Getting used to the way this game works may also be a tad difficult for the younger crowd. There is an activity list, but it’s not present within the main campaign (for lack of a better term.) Instead, the entire island is at your fingertips. This is both a positive and a negative, with the aforementioned exploration ability being the pro. On the downside, finding every activity can be a bit difficult. They’re spread out all over the map with just a red mini-map dot as an indicator of where your next task is. There’s no set order to play things in, though a young girl acts as a tour guide, giving the player ideas as to which option to try next. Opening up a full map will give fast-travel options, though activities located near each one are absent from the piece of parchment.
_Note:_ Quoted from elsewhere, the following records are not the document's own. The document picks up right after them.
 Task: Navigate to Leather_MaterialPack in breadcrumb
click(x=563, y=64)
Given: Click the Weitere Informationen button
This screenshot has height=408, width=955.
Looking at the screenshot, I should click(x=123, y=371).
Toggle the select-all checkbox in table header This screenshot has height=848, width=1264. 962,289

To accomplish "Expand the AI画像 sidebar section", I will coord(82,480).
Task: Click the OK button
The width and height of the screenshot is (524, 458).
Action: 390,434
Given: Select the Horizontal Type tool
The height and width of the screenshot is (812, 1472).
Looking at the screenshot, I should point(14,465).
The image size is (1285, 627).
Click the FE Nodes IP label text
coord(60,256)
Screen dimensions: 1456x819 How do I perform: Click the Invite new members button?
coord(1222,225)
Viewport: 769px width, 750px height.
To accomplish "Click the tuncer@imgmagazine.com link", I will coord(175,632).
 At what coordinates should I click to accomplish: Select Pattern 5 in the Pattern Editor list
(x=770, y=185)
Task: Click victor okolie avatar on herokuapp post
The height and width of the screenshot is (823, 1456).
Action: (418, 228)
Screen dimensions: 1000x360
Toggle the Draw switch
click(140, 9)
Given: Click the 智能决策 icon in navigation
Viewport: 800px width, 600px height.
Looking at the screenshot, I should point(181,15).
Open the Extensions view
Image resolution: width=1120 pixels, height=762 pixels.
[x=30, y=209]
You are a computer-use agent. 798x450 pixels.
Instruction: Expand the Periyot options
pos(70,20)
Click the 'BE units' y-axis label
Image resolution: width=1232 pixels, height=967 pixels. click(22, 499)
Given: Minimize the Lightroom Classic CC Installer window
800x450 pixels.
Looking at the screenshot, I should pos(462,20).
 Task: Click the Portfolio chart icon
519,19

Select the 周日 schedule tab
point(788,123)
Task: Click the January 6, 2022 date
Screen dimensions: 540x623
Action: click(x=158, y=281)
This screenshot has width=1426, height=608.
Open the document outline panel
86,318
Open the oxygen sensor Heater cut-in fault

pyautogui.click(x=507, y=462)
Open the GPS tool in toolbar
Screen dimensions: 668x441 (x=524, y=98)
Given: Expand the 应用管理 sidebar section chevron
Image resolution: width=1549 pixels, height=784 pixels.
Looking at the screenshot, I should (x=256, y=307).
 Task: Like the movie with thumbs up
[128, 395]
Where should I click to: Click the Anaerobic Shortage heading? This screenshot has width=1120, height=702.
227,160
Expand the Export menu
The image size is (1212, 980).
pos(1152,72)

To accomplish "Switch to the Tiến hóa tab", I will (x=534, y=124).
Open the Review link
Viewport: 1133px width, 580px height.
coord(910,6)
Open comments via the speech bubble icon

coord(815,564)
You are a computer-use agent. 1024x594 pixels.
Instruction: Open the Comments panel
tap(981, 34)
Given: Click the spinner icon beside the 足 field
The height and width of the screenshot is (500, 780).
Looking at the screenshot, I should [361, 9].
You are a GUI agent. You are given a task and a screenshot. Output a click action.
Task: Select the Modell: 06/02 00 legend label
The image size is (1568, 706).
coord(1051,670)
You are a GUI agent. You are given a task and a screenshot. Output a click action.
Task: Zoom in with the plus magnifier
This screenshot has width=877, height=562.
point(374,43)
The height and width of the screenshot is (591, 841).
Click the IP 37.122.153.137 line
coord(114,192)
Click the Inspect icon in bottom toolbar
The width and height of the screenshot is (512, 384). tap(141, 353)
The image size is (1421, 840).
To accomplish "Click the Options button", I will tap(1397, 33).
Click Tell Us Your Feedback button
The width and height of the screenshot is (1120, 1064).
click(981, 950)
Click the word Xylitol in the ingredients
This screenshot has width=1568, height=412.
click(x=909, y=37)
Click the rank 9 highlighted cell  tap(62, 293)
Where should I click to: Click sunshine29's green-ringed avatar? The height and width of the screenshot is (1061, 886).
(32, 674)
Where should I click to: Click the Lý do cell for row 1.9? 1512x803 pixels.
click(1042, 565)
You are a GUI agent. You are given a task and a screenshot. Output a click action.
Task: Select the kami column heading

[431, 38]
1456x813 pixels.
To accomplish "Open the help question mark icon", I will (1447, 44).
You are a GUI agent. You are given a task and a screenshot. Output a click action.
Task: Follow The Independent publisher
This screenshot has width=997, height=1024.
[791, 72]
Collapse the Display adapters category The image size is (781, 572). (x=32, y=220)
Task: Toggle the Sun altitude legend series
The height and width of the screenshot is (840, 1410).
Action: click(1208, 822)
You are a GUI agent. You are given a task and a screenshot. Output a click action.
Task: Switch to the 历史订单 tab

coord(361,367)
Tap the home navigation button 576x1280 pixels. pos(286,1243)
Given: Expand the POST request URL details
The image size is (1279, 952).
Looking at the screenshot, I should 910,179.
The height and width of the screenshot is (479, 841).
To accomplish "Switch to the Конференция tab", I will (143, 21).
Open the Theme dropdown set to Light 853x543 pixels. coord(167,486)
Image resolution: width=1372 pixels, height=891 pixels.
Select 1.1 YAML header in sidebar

Progression is never limited to those who don’t make it onto the podium. Event completion is all that counts, with the game adopting a no-scores kept idea. Think of it like a child’s soccer game, played in a league that is just for fun. That’s what Go Vacation and its getaway island are like, though other sports take the forefront here. The gold and silver keys are more for bragging rights than anything, considering that they don’t act as a requirement for any sort of forward movement within the game. That’s certainly a plus for families with younger gamers, though the absence of great rewards means that there’s less incentive to play through everything.
Namco Bandai Games‘ disc-based trip to an island paradise is colourful and varied in its geographical look. Its characters are admittedly quite basic in design however, employing caricatured and cartoon looks. Nothing here screams of originality, but it’s not a requirement when it comes to family-friendly games like this. What matters is that there’s a ton of colour and a lack of performance issues – for the most part. I noticed the odd hint of slowdown, which is something that won’t be complained about by the title’s target audience.
Surely you’ve heard those kids’ songs which act more as motivators than actual music. That is exactly what you’re greeted with upon inserting the Go Vacation disc into your Wii console. It’s happy, flamboyant and loud. The stereo’s volume level drops in-game, resulting in quieter music that fits quite well. Since there is no voice acting to be found, this original score and its cartoon sound effects play a big role in creating an immersive game world. Combined, both sections of the game’s soundtrack do a good job of accentuating the on-screen action. Kids will enjoy the thunks, thuds, engine sounds and everything else.
Despite its shortcomings, Go Vacation is a solid mini-game compilation for young children and others who are interested in casual, easy-to-learn gaming. There are a lot of varied options to participate in throughout the island, though control issues sometimes negatively affect those experiences. At an affordable price of $39.99, it’s easy to recommend this digital outdoor excursion to those whom would benefit from it: The younger gaming crowd and those who have never picked up a controller before. Perhaps those two will combine at certain points – an area where Namco Bandai Games‘ latest Wii title will be a good fit. Anyone looking for a good holiday gift for a little niece or nephew should certainly check this one out. Although it’s not the most original game on the market, Go Vacation is a lot better than most of its competitors.
Go Vacation was released on October 11, 2011. This review is based on a copy of the game which we received for review purposes. We utilized the standard Wii-mote and nunchuk control scheme for this review, though the light gun and balance board attachments also work with this game.